» **Task input**:
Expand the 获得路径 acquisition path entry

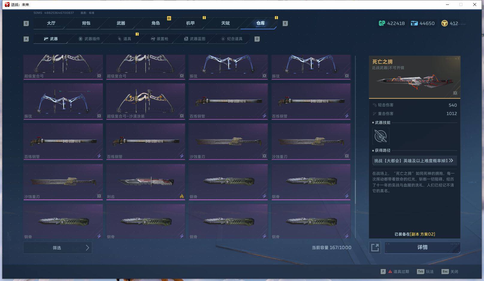pyautogui.click(x=414, y=161)
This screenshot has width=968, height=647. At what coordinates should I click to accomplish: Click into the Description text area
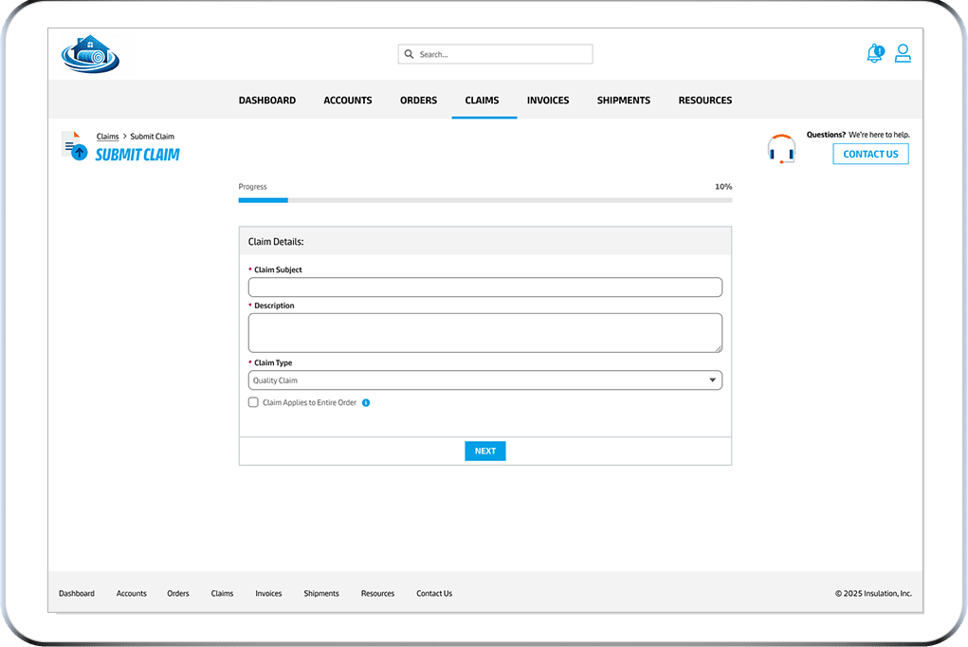coord(484,333)
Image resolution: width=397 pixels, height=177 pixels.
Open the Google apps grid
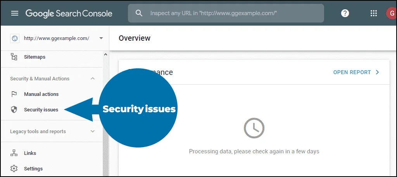tap(373, 13)
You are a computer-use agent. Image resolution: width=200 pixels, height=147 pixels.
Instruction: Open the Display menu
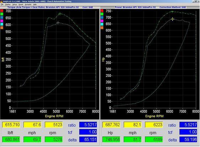(8, 4)
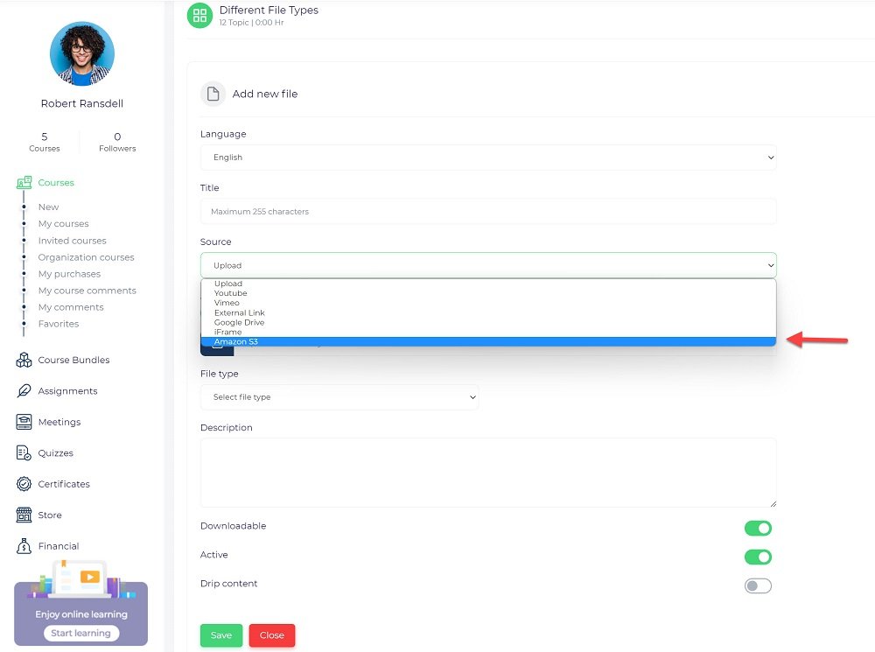Viewport: 875px width, 652px height.
Task: Click the Financial money bag icon
Action: [25, 546]
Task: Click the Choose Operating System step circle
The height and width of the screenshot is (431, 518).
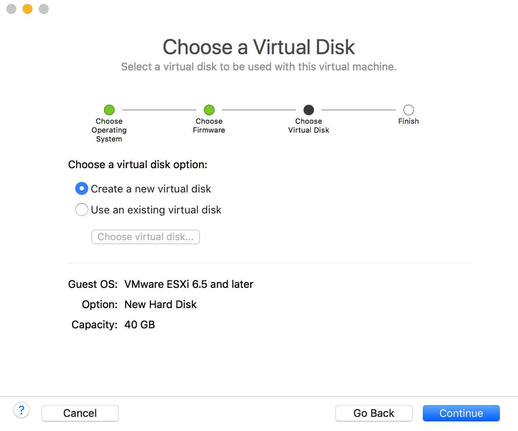Action: click(x=109, y=110)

» **Task to complete**:
Transcribe everything above exactly. Do not include the pictures.

» **Your solution**:
Expand the 获得路径 acquisition path entry

pyautogui.click(x=414, y=161)
This screenshot has width=968, height=647. At what coordinates should I click to accomplish: Click into the Description text area
coord(484,333)
Image resolution: width=397 pixels, height=177 pixels.
Open the Google apps grid
tap(373, 13)
You are a computer-use agent. Image resolution: width=200 pixels, height=147 pixels.
Instruction: Open the Display menu
(8, 4)
Viewport: 875px width, 652px height.
Task: Click the Financial money bag icon
Action: [25, 546]
Task: Click the Choose Operating System step circle
The height and width of the screenshot is (431, 518).
Action: click(x=109, y=110)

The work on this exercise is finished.